Scène XV



(LES MÊMES, COCAREL)

COCAREL (qui les considère depuis un moment. )
Ah ! parfait !

LAURENCE
Mon mari ! (À Catulle qui est toujours sur les genoux.)
Mais relevez-vous donc, vous ! Vous voyez bien que vous me perdez.

CATULLE
Oh ! ne craignez rien, ce n'est que votre mari.

COCAREL (railleur, descendant entre eux. )
Allons, Madame, voilà qui est bien… Il paraît que je vous dérange.

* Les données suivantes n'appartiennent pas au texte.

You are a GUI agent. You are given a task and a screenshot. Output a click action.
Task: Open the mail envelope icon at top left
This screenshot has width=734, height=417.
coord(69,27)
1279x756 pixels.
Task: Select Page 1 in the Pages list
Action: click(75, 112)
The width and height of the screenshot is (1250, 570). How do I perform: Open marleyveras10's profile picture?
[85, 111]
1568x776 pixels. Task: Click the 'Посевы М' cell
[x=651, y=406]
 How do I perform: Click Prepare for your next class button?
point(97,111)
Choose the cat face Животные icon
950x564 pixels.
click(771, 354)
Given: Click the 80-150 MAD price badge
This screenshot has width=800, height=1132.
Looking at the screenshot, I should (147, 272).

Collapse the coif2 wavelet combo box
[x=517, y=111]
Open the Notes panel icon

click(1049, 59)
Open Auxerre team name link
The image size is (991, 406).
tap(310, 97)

LAURENCE (effrayée de ce qu'elle a fait. )
Oh ! Sosthène ! ne crois pas… je t'en supplie !…

COCAREL
Ah ! à d'autres, Madame.

CATULLE
Comment ?… Mais… Sosthène !…

COCAREL (bas et vivement. )
Chut ! tais-toi… C'est un stratagème.

LAURENCE
Voyons, mon ami,… écoute-moi,… je vais tout te dire. Voyons,… Soso…

COCAREL
Il n'y a pas de Soso !… Ainsi, voilà tout ce que vous trouvez pour votre défense : "Voyons Soso".

CATULLE
Ah ça !… qu'est-ce qu'il raconte ?

COCAREL
Savez-vous bien que je puis vous traîner devant les tribunaux ?… Je pourrais vous tuer même tous les deux. Le Code m'en donne le droit,… car votre cas est prévu. Oui, Madame. (À Catulle.)
Oui, Monsieur. Lisez le Code pénal, article 300 je ne sais pas combien. Ma femme vous donnera le numéro, sa mère le lui a appris.

LAURENCE
Ah ! mon Dieu, Sosthène !…

COCAREL
Oui, je pourrais tout cela ; mais ce serait causer un scandale que je redoute… (À Catulle.)
Monsieur, vous savez ce qu'il vous reste à faire.

LAURENCE
Hein !

CATULLE (ahuri.)
Comment ?

COCAREL (bas)
Tais-toi donc ! Je te dis que c'est pour rire. (Haut.)
Demain, Monsieur, au petit jour, au bois de Vincennes…

LAURENCE
Ah ! Dieu du ciel ! il veut se battre avec cet enfant ! il veut le tuer ! Ah ! ce serait horrible ! (À Cocarel.)
Non, vous ne ferez pas cela, je ne veux pas !…

COCAREL
Ah ! Madame,… ceci me regarde.

LAURENCE (marchant vers lui. )
Mais encore une fois, je vous répète…

COCAREL
Non.

LAURENCE (brusquement, levant les bras au ciel. )
Ah ! vous m'écouterez, Monsieur…

COCAREL (dramatique. )
Allez, Madame, tout est fini entre nous ! Je rentre dans mon appartement, et demain je retourne chez ma mère.

LAURENCE
Voyons, Sosthène, tout cela n'est pas sérieux, voyons ! Je vous jure qu'il ne s'est rien passé et que nous sommes innocents.

COCAREL
Ah ! cessez cette comédie, Madame ! Dieu merci, je vois clair !… Comment, je vous trouve là, tous les deux, seul à seul, Catulle à vos genoux !

LAURENCE
Et qu'est-ce que cela prouve ?

COCAREL
Comment, qu'est-ce que cela prouve ? Voilà un homme et une femme en tête à tête au milieu de la nuit, l'homme est aux genoux de la femme, ou la femme sur les genoux de l'homme, n'importe ! On arrive ! On les surprend ! Et vous voudriez me faire croire qu'ils ne sont pas coupables ? Allons donc, Madame, vous savez bien que vous les condamneriez vous-même.

LAURENCE
Ah ! Sosthène, je vous comprends ! Oui, j'ai eu tort, je n'aurais pas du douter de toi !… J'aurais dû attendre tes explications !… Enfin, je sais,… j'ai été trop méfiante. Eh bien ! je te demande pardon, mais je te jure que je n'ai rien à me reprocher.

COCAREL
Eh ! parbleu, je le sais bien…
(Laurence se jetant dans ses bras, ils s'embrassent.)

CATULLE (qui les regarde, ahuri, après un temps. )
Non, moi je ne m'en mêle pas… parce que je n'y comprends rien du tout.

COCAREL (à Laurence. )
Cela t'apprendra dorénavant à ne plus te méfier de ton mari, à ne plus l'accuser à la légère… Es-tu bien rassurée, au moins, maintenant ?

LAURENCE
Moi ? Oh ! tout à fait !… seulement… tu me raconteras tout ! hein ? tout de même.